4. To ensure job security during the Azziz reign, GRU administrators, faculty, staff, doctors, nurses, maintenance personnel and others should practice state-of-the-art _________ in the presence of the president.

5. At Tuesday’s Augusta Commission meeting, the board gave City Adminis­trator Fred Russell 60 days to present the parameters of a potential early retirement system and for he and the Disadvantaged Business Enterprise coordinator to formulate a plan “to maximize the utilization of the Small Business Opportunity program for Augusta Pro­cure­ments by ensuring that all data to support a future disparity study is being collected and maintained,” with a strategic plan for doing it by June 30. Upon receiving those orders, Russell probably went in a state of __________.

6. After much confusing discussion about what to do about Augusta Municipal Golf Course, commissioners voted to have Russell reject bids from two firms who want to manage the course and seek new proposals from them and First Tee of Augusta. It was the latest move in a rocky three-year effort to find suitable management for the course. Concerning the Patch, commissioners have had _________.

7. At Tuesday’s meeting, Commissioner Marion Williams renewed his effort to find out who wrote a letter to the Federal Transit Administration last year stating that the city was in compliance with all requirements concerning an $80,000 grant. Williams said whoever did lied. Russell and Finance Director Don­na Williams both explained for the third or fourth time that the former transit director in 2009 sent the procurement department paperwork with a mistake about the purchase of $80,000 worth of bus engines. FTA auditors found the error in 2010, which made the city liable to repay the $80,000. City officials had been working with the FTA, which had said the money would not have to be repaid but could be used for another transit purchase. Then the agency abruptly reversed that decision a couple of weeks ago and demanded payment posthaste. Williams still won’t let it go. He apparently believes city officials are ___________. And some of his colleagues accuse him of __________.

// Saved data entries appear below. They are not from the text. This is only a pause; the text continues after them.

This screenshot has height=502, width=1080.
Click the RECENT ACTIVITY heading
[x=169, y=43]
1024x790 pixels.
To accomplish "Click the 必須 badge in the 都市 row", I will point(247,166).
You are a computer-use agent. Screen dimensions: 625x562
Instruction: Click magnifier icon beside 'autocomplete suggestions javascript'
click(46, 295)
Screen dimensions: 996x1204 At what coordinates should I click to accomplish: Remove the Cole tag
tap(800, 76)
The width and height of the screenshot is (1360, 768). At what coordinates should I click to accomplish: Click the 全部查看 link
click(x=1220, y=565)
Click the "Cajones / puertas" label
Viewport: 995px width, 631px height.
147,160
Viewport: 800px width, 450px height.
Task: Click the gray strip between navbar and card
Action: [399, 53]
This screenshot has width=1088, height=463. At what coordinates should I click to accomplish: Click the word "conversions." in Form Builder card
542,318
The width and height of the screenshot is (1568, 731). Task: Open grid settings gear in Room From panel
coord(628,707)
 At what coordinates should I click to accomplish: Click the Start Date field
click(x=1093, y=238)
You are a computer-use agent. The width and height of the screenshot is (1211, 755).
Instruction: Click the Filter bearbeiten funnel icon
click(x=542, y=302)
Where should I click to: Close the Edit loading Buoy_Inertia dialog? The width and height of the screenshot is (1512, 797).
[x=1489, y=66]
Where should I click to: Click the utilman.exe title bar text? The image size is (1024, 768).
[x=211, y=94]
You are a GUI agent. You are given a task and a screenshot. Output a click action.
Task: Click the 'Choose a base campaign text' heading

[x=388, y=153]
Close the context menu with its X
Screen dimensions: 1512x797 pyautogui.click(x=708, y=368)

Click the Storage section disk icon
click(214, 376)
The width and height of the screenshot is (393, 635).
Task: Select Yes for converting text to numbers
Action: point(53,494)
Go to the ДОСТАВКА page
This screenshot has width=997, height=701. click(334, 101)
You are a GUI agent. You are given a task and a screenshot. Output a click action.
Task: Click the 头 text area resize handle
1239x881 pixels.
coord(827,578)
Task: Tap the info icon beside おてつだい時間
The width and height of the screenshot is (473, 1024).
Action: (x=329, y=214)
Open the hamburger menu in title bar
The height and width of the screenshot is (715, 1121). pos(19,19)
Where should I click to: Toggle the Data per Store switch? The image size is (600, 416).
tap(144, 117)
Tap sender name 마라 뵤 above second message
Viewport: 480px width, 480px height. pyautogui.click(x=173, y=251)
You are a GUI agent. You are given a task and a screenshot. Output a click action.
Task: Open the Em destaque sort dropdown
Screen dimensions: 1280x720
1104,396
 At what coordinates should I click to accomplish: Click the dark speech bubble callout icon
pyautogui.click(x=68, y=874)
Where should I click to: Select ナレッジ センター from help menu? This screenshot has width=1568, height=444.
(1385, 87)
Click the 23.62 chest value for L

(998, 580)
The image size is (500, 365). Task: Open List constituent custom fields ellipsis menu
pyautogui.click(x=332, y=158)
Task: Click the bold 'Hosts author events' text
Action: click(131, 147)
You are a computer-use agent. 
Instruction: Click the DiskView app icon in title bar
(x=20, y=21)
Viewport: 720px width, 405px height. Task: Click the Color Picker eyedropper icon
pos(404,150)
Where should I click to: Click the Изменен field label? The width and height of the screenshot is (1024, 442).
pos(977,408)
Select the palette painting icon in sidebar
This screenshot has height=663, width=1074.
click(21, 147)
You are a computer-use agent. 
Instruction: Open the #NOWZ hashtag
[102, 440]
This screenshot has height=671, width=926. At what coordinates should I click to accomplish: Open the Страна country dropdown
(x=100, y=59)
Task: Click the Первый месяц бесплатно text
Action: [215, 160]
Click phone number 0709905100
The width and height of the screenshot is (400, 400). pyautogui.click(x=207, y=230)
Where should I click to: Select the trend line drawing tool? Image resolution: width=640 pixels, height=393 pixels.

8. For a second time, efforts to revive the special tax district that funded the Clean Augusta Downtown Initia­tive for five years failed when commissioners took no action to renew it. Toward renewing the special tax district and CADI. commissioners have been ________.

9. Augusta lawyer Robert Mullins ripped the city procurement department in an article published in the winter 2013 Public Contract Law Journal. Mullins, whose 2006 lawsuit prompted a federal court injunction against the use of race- or gender-based criteria in city government contracting, contends there’s corruption in city procurement. Mullins has accused the procurement department of ___________.


a. Hypobulia; difficulty in making decisions

b. Mendaciloquent; skillful at telling lies

c. Malversation; improper or corrupt administration

d. Logorrhea; excessive and incoherent talking

e. Immorigerous; unyielding

f. Nosism; collective egotism, group conceit

g. Longanimity; suffering in silence over a period of time while brooding on revenge

h. Blabagogy; criminal environment

i. Nutation; the art of nodding, more specifically habitual or constant nodding of the head

j. Cacodaemon; a malignant spirit


Answers: 1, h; 2, j; 3, f; 4, i; 5, g; 6, a; 7, b and d; 8, e; 9, c (Source: The Superior Person’s Second Book of Weird & Wondrous Words, by Peter Bowler)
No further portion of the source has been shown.